# Short exercise
Update the items below by replacing each "Viewport" with "Display", keeping everything else the same.

# Material for the task
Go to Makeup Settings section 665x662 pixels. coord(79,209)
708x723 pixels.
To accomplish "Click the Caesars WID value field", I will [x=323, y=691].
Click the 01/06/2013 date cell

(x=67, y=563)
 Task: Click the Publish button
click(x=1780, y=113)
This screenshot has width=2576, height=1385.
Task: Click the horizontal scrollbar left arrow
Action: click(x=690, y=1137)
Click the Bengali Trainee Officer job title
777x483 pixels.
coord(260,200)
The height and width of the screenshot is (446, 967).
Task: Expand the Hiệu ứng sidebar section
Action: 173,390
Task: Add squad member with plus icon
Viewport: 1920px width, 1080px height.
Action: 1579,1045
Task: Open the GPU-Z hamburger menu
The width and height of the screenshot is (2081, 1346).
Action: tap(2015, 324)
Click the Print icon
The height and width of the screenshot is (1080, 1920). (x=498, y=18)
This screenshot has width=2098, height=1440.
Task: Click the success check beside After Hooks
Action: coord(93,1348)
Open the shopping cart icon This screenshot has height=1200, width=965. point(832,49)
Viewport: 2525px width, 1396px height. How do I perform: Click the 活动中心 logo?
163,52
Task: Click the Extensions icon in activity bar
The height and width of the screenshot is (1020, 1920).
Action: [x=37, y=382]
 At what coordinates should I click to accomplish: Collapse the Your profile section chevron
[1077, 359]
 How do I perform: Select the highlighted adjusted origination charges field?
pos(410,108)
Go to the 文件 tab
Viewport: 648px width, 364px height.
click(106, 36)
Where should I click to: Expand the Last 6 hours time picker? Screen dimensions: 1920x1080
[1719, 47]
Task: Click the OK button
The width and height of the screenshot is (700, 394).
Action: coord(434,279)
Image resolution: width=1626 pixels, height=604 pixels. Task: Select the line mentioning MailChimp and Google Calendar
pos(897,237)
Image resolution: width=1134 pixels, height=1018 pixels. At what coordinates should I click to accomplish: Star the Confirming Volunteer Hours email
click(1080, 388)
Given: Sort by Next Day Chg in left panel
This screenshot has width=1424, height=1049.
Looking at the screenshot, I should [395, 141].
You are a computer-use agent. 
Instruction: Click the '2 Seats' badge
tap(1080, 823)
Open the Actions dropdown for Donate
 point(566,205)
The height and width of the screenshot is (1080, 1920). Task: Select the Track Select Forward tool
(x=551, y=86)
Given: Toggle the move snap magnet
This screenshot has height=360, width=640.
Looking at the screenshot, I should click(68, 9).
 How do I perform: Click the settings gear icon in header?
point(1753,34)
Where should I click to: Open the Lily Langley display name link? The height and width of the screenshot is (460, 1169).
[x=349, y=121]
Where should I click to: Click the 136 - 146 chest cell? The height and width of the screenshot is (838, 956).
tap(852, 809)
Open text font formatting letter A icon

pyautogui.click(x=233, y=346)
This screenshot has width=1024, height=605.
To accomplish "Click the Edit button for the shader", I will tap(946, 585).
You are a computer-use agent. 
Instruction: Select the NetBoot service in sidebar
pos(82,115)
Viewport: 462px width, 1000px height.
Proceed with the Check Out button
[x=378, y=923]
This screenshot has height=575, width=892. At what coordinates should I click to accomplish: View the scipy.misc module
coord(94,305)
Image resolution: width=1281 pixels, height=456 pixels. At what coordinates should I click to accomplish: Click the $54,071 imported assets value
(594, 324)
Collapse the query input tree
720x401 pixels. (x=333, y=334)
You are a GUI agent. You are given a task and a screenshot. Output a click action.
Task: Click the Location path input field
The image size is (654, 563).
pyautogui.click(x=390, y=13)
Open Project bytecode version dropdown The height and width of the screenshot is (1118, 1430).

# Solution
Go to Makeup Settings section 665x662 pixels. coord(79,209)
708x723 pixels.
To accomplish "Click the Caesars WID value field", I will [x=323, y=691].
Click the 01/06/2013 date cell

(x=67, y=563)
 Task: Click the Publish button
click(x=1780, y=113)
This screenshot has width=2576, height=1385.
Task: Click the horizontal scrollbar left arrow
Action: click(x=690, y=1137)
Click the Bengali Trainee Officer job title
777x483 pixels.
coord(260,200)
The height and width of the screenshot is (446, 967).
Task: Expand the Hiệu ứng sidebar section
Action: 173,390
Task: Add squad member with plus icon
Display: 1920px width, 1080px height.
Action: 1579,1045
Task: Open the GPU-Z hamburger menu
The width and height of the screenshot is (2081, 1346).
Action: tap(2015, 324)
Click the Print icon
The height and width of the screenshot is (1080, 1920). (x=498, y=18)
This screenshot has width=2098, height=1440.
Task: Click the success check beside After Hooks
Action: coord(93,1348)
Open the shopping cart icon This screenshot has height=1200, width=965. point(832,49)
Display: 2525px width, 1396px height. How do I perform: Click the 活动中心 logo?
163,52
Task: Click the Extensions icon in activity bar
The height and width of the screenshot is (1020, 1920).
Action: [x=37, y=382]
 At what coordinates should I click to accomplish: Collapse the Your profile section chevron
[1077, 359]
 How do I perform: Select the highlighted adjusted origination charges field?
pos(410,108)
Go to the 文件 tab
Display: 648px width, 364px height.
click(106, 36)
Where should I click to: Expand the Last 6 hours time picker? Screen dimensions: 1920x1080
[1719, 47]
Task: Click the OK button
The width and height of the screenshot is (700, 394).
Action: coord(434,279)
Image resolution: width=1626 pixels, height=604 pixels. Task: Select the line mentioning MailChimp and Google Calendar
pos(897,237)
Image resolution: width=1134 pixels, height=1018 pixels. At what coordinates should I click to accomplish: Star the Confirming Volunteer Hours email
click(1080, 388)
Given: Sort by Next Day Chg in left panel
This screenshot has width=1424, height=1049.
Looking at the screenshot, I should [395, 141].
You are a computer-use agent. 
Instruction: Click the '2 Seats' badge
tap(1080, 823)
Open the Actions dropdown for Donate
 point(566,205)
The height and width of the screenshot is (1080, 1920). Task: Select the Track Select Forward tool
(x=551, y=86)
Given: Toggle the move snap magnet
This screenshot has height=360, width=640.
Looking at the screenshot, I should click(68, 9).
 How do I perform: Click the settings gear icon in header?
point(1753,34)
Where should I click to: Open the Lily Langley display name link? The height and width of the screenshot is (460, 1169).
[x=349, y=121]
Where should I click to: Click the 136 - 146 chest cell? The height and width of the screenshot is (838, 956).
tap(852, 809)
Open text font formatting letter A icon

pyautogui.click(x=233, y=346)
This screenshot has width=1024, height=605.
To accomplish "Click the Edit button for the shader", I will tap(946, 585).
You are a computer-use agent. 
Instruction: Select the NetBoot service in sidebar
pos(82,115)
Display: 462px width, 1000px height.
Proceed with the Check Out button
[x=378, y=923]
This screenshot has height=575, width=892. At what coordinates should I click to accomplish: View the scipy.misc module
coord(94,305)
Image resolution: width=1281 pixels, height=456 pixels. At what coordinates should I click to accomplish: Click the $54,071 imported assets value
(594, 324)
Collapse the query input tree
720x401 pixels. (x=333, y=334)
You are a GUI agent. You are given a task and a screenshot. Output a click action.
Task: Click the Location path input field
The image size is (654, 563).
pyautogui.click(x=390, y=13)
Open Project bytecode version dropdown The height and width of the screenshot is (1118, 1430).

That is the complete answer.